§ Work to do:
1: From the Jakob Warburg Johansson profile, copy word for word the part that opens with the words containing "Club career" and closes with "of the season.".
2: Answer these questions from the Jakob Warburg Johansson profile:
(a) Which team was the opponent in his debut match on 7 August 2016?
(b) Which club took him on loan on 31 January 2018?
(c) How many goals did he score at HB Køge, and in how many games?

§ Page extract:
<<<<

Jakob Warburg Johansson (born 6 August 1998) is a Danish professional footballer who plays as a forward for Danish 1st Division club Fremad Amager.

Club career

Nordsjælland
Johansson is a product of FC Nordsjælland, where he played since he was U15 player. He got his debut for FC Nordsjælland on 7 August 2016. Johansson started on the bench, but replaced Mathias Jensen in the 56th minute in a 1-2 defeat against AaB in the Danish Superliga.

FC Nordsjælland confirmed on 6 June 2017, that they had extended Johansson's contract and promoted him to the first team squad.

Loan to Randers
On 31 January 2018, Johansson was loaned out to Randers FC with an option to buy, for the rest of the season.

HB Køge
On 7 August 2018 Johansson was sent on another loan. This time he was loaned to HB Køge in the Danish 1st Division for the entire 2018–19 season. Johansson had a good spell at the club, scoring 15 goals in 30 games. The club announced on 14 June 2019, that he would continue at the club, signing a permanent two-year contract with the player.

>>>>

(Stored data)

<<<<

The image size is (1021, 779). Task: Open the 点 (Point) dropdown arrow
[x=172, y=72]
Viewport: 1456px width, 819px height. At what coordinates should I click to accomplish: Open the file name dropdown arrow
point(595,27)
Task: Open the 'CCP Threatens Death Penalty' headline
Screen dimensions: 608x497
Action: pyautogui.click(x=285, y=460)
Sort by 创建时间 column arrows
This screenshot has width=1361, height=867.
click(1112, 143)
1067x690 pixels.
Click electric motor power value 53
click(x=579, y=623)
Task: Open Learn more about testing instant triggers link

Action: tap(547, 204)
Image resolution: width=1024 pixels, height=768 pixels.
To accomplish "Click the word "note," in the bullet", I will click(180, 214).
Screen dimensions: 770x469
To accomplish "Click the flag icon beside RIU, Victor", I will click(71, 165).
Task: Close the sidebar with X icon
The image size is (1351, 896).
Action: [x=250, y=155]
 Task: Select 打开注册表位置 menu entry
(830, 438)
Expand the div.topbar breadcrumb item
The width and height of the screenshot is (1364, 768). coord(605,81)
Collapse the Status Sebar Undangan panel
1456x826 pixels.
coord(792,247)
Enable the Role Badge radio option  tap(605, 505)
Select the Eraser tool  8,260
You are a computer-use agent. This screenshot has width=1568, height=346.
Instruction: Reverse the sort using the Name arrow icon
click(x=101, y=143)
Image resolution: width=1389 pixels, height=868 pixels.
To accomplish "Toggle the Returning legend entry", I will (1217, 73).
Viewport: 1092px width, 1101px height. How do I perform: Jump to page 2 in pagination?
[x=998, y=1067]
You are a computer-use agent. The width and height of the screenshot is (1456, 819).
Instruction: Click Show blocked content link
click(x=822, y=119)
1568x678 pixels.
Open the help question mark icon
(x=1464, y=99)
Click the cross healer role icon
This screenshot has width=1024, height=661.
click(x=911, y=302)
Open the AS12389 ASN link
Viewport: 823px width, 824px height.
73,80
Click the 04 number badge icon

>>>>

§ Responses to the exercise:
1:
Club career

Nordsjælland
Johansson is a product of FC Nordsjælland, where he played since he was U15 player. He got his debut for FC Nordsjælland on 7 August 2016. Johansson started on the bench, but replaced Mathias Jensen in the 56th minute in a 1-2 defeat against AaB in the Danish Superliga.

FC Nordsjælland confirmed on 6 June 2017, that they had extended Johansson's contract and promoted him to the first team squad.

Loan to Randers
On 31 January 2018, Johansson was loaned out to Randers FC with an option to buy, for the rest of the season.

2:
(a) AaB
(b) Randers FC
(c) 15 goals in 30 games